What are CAA Records?
CAA (Certificate Authority Authorization) is a DNS record type that allows domain owners to specify which certificate authorities (CAs) are permitted to issue SSL/TLS certificates for their domain. This helps prevent unauthorized certificate issuance.
CAA Record Tags
- issue — Specifies a CA authorized to issue certificates for the domain.

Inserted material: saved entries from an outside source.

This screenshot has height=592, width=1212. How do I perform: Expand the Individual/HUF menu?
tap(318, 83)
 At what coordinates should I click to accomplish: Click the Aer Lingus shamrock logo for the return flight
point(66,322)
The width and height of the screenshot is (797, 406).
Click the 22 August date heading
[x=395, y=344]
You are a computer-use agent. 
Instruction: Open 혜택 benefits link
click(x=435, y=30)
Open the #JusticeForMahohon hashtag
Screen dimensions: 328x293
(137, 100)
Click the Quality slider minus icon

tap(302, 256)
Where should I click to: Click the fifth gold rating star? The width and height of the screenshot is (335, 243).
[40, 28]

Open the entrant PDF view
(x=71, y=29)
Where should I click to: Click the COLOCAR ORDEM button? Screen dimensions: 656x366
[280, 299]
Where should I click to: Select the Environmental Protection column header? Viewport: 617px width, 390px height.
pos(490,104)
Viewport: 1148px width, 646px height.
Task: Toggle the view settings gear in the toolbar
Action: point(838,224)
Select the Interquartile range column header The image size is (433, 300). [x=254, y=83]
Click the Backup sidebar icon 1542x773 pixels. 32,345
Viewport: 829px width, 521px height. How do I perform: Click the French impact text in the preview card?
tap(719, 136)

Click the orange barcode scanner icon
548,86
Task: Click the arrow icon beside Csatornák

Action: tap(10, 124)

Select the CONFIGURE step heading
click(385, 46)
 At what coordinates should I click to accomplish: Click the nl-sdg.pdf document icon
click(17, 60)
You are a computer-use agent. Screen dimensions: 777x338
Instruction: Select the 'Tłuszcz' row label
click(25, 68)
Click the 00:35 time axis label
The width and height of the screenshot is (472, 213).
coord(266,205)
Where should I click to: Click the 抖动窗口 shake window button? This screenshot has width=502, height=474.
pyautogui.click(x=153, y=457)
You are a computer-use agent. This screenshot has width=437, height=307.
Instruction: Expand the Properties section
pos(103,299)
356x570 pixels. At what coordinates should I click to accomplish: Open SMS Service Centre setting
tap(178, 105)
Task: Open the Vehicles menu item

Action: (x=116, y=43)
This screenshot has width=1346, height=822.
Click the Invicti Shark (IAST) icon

- issuewild — Specifies a CA authorized to issue wildcard certificates. Use
issuewild ";"to deny all wildcard certs. - iodef — Specifies a URL or email address for CAs to report policy violations.
Example CAA Records
example.com. CAA 0 issue "letsencrypt.org" example.com. CAA 0 issuewild ";" example.com. CAA 0 iodef "mailto:[email protected]"
Why CAA Matters
Without CAA records, any trusted CA can issue a certificate for your domain. While CAs are required to check CAA records before issuing certificates (per CA/Browser Forum rules), the absence of CAA records means no restrictions are in place. Adding CAA records is a simple but effective security measure.
CAA and Certificate Transparency
CAA works alongside Certificate Transparency (CT) logs. CAA prevents unauthorized issuance proactively, while CT logs help detect any certificates that were issued despite CAA restrictions.